_Objective_
Can you reproduce the listing from the line containing "The height and width of the screenshot is (276, 307)." through the line containing "Action: coord(481,389)", leaving out the pictures?

_Record excerpts_
--- start ---

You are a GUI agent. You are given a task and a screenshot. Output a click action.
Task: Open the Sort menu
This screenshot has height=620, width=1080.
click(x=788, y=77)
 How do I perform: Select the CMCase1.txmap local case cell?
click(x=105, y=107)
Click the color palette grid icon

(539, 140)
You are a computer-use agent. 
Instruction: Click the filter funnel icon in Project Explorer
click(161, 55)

--- end ---
--- start ---

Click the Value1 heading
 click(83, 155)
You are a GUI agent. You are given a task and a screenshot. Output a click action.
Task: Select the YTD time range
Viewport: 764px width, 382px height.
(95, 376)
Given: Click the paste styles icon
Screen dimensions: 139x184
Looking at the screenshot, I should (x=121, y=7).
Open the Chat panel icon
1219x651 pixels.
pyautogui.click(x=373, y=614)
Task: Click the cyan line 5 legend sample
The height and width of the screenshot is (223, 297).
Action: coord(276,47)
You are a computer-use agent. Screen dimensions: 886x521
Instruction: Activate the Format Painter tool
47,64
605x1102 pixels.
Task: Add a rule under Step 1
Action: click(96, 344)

--- end ---
--- start ---

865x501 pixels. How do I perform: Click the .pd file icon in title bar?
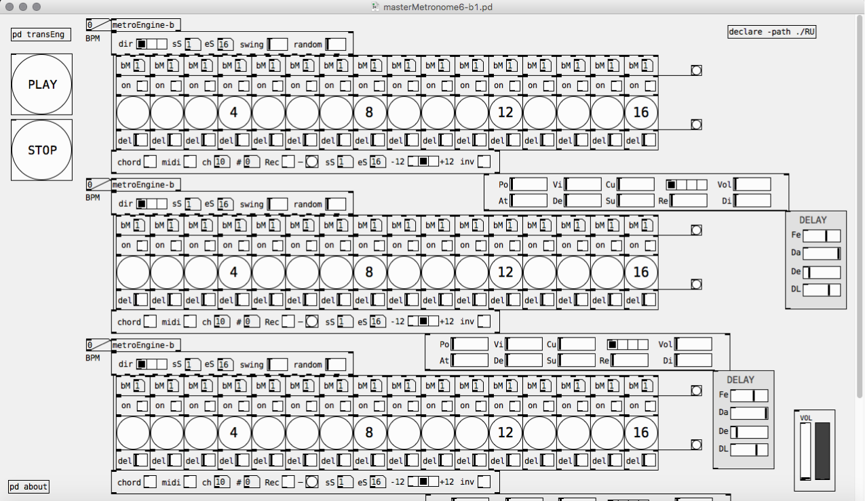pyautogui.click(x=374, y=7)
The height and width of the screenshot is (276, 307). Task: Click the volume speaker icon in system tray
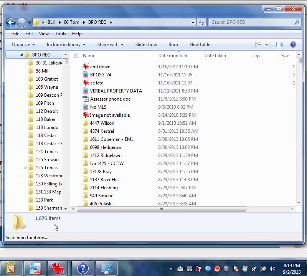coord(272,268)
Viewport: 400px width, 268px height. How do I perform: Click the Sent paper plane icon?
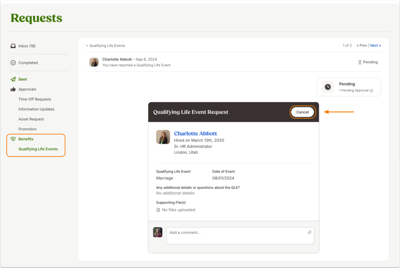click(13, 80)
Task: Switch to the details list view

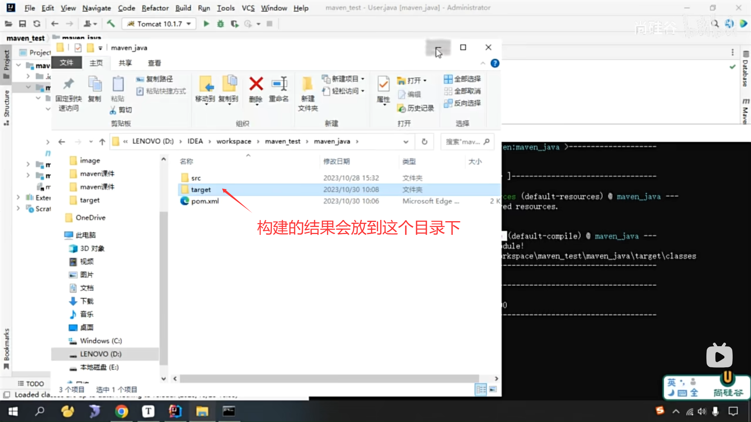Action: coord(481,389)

--- end ---

_Exercise response_
The height and width of the screenshot is (276, 307). Task: Click the volume speaker icon in system tray
coord(272,268)
Viewport: 400px width, 268px height. How do I perform: Click the Sent paper plane icon?
click(13, 80)
Task: Switch to the details list view

Action: coord(481,389)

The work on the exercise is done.